Investors expect higher deal volume in 2025 driven by AI push: InnoVen Capital report

InnoVen’s recent report highlights momentum at the seed stage with cheque sizes scaling up to between $500K to $2 million.

May 21, 2025 - 10:45
 0
Investors expect higher deal volume in 2025 driven by AI push: InnoVen Capital report

Investors take an optimistic view of India’s funding landscape as higher early-stage cheque sizes and expected rise in deal volume indicate a shift from the cautious outlook of last year, venture debt firm InnoVen Capital noted in its ninth edition of the ‘Early-Stage Investment Insights Report’.

Of the 28 surveyed leading institutional early-stage investors, 64% of respondents expect deal volume to rise in 2025.

The report, which focused on investment activity across seed and pre-Series A stage, observed that average cheque sizes continued to rise with over 50% of deals falling between $500,000 to $2 million.

However, activity mimics large global trends with a focus on Gen AI gaining strong momentum, with 50% of investors surveyed already deploying capital in this segment. Other than Gen AI, sectors such as direct-to-consumer, deeptech, and business-to-business platforms have continued to attract capital, the report found.

Funding money dollar

“Investors have entered 2025 with stronger conviction, clearer filters, and deeper engagement with future-facing sectors like Gen AI. At the same time, they are prioritising team quality and early revenue traction more than ever before. This report reflects how early-stage investors are approaching 2025 with clearer priorities and more deliberate deployment strategies,” said Tarana Lalwani, Partner at InnoVen Capital India

At the same time, the report added that investors have become more selective. Just one in three investors funded pre-revenue startups highlighting the growing importance of profitability as a metric.

Investors’ perception towards capital has also shifted. Only 54% of investors believe that there is excess dry powder, lower than 84% in the previous year. As perception of capital supply shifts, exit expectations have also evolved, the report noted. Around 74% of investors now see secondary sales as the most likely path to exit, ahead of IPOs and M&As.

On VC-backed public listings, the report said that 50% of investors cited mispricing as the main reason that startups trade below their listing price.

— EXERCISE —
Quote the InnoVen Capital report article word for word, from "Funding money dollar" up to and including "as a metric.".

— MATERIAL SHOWN —
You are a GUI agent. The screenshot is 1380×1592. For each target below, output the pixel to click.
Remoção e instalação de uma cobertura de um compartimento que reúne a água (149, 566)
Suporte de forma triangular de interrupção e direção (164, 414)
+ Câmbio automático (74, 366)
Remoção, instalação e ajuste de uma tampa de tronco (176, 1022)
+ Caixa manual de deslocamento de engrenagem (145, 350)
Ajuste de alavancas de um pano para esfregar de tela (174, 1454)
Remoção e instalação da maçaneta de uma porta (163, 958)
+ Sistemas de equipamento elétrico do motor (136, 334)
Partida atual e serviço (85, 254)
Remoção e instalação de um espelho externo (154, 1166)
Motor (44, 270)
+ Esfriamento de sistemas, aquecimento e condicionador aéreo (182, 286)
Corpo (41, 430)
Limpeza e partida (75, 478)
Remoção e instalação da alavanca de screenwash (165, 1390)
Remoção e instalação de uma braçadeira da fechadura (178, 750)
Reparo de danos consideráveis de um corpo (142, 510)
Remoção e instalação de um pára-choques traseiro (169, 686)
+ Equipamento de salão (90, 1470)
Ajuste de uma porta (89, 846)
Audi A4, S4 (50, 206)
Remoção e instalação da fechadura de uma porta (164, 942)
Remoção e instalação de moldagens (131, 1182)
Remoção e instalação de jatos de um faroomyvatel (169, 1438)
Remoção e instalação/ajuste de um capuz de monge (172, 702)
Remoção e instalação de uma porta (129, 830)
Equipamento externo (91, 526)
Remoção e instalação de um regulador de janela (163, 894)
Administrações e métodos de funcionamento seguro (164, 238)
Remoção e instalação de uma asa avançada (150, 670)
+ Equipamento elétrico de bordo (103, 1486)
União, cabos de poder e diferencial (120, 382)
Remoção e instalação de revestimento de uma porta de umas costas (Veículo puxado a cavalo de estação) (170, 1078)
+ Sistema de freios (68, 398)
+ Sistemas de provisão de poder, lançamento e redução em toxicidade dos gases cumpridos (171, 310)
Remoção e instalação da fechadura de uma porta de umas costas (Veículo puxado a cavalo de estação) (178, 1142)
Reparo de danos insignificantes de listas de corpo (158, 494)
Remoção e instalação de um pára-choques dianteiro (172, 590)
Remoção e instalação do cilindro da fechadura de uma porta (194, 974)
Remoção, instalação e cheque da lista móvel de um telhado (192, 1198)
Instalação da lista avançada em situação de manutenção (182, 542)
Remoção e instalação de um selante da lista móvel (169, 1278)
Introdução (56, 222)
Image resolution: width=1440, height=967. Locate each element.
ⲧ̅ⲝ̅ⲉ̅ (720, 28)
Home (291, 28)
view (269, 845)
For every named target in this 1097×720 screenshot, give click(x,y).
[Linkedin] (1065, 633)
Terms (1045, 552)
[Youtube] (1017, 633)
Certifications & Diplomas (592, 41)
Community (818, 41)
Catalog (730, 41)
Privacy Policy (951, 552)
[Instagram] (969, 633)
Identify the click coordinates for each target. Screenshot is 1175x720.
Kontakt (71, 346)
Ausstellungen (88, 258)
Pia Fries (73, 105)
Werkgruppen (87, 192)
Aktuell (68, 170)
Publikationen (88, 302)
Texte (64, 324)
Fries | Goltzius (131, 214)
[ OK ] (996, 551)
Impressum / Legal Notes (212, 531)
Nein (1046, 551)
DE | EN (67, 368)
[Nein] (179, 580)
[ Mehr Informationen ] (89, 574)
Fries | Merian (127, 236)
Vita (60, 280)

— EXERCISE OUTPUT —
Funding money dollar

“Investors have entered 2025 with stronger conviction, clearer filters, and deeper engagement with future-facing sectors like Gen AI. At the same time, they are prioritising team quality and early revenue traction more than ever before. This report reflects how early-stage investors are approaching 2025 with clearer priorities and more deliberate deployment strategies,” said Tarana Lalwani, Partner at InnoVen Capital India

At the same time, the report added that investors have become more selective. Just one in three investors funded pre-revenue startups highlighting the growing importance of profitability as a metric.